As we already know that the homotopy groups of spheres are terribly complicated, we should expect this spectral sequence to also be terribly complicated. We can make it a bit simpler by using $BP$, the Brown-Peterson spectrum, instead of $MU$. This would allow us to compute the homotopy groups of $\mathbb{S}$ “one prime at the time”, which we could later use to compute the full homotopy groups. This spectral sequence is also usually called the Adams-Novikov spectral sequence, as its really exactly the same as the one above based on $MU$, just in the category of $p$-local spectra instead of all spectra. Because the potential for computing the homotopy groups of spheres is there, we should however also expect it to be very difficult to compute.

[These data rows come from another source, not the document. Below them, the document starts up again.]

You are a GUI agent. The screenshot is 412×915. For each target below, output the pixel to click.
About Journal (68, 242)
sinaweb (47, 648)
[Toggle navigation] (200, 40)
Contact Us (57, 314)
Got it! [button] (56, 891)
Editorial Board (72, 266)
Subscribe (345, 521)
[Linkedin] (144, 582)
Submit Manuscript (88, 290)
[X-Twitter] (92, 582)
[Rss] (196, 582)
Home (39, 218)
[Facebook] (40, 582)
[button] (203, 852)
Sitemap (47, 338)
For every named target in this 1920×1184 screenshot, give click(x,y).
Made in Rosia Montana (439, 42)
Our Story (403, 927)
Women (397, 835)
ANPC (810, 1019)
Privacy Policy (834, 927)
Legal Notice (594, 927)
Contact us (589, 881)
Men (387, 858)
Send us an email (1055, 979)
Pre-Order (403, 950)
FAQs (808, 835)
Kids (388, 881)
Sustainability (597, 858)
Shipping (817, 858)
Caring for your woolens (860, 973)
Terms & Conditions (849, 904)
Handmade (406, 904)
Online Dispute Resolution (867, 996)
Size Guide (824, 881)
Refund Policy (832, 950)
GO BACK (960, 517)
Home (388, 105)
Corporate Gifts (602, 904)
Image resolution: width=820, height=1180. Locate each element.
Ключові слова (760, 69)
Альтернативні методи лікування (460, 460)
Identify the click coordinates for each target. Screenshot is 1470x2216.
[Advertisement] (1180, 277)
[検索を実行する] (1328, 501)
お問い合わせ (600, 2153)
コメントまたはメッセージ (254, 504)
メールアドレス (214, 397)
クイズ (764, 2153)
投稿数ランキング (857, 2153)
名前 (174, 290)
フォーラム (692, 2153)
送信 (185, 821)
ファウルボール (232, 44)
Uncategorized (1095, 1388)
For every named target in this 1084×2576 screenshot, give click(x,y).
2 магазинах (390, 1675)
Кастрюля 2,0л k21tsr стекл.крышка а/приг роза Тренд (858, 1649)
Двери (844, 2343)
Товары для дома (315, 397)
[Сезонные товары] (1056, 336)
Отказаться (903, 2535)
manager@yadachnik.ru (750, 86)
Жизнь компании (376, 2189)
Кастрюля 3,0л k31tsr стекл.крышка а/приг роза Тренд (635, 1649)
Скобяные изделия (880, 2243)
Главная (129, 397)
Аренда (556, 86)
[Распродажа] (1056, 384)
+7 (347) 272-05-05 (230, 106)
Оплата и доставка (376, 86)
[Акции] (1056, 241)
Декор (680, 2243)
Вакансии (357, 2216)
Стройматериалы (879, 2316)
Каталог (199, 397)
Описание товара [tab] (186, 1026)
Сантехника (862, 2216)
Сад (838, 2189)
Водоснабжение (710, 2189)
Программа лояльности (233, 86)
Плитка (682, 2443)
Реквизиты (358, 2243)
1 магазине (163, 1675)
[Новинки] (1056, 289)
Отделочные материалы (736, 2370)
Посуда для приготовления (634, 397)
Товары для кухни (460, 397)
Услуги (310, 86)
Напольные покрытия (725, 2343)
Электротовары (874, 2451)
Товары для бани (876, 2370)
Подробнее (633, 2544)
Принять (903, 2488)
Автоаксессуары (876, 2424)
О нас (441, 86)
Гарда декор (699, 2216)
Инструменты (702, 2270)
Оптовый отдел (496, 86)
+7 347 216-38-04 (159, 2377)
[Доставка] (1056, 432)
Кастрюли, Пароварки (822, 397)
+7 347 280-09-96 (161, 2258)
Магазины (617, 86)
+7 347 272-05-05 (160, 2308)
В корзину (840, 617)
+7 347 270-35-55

I will leave off this blog post by stating a recurring theme of these last few paragraphs — a theme we have also encountered before. It is a statement sometimes called Mahovald’s uncertainty principle, and very informally says: Any easy to compute spectral sequence converging to the homotopy groups of spheres that can be written down using homological algebra, will be infinitely wrong.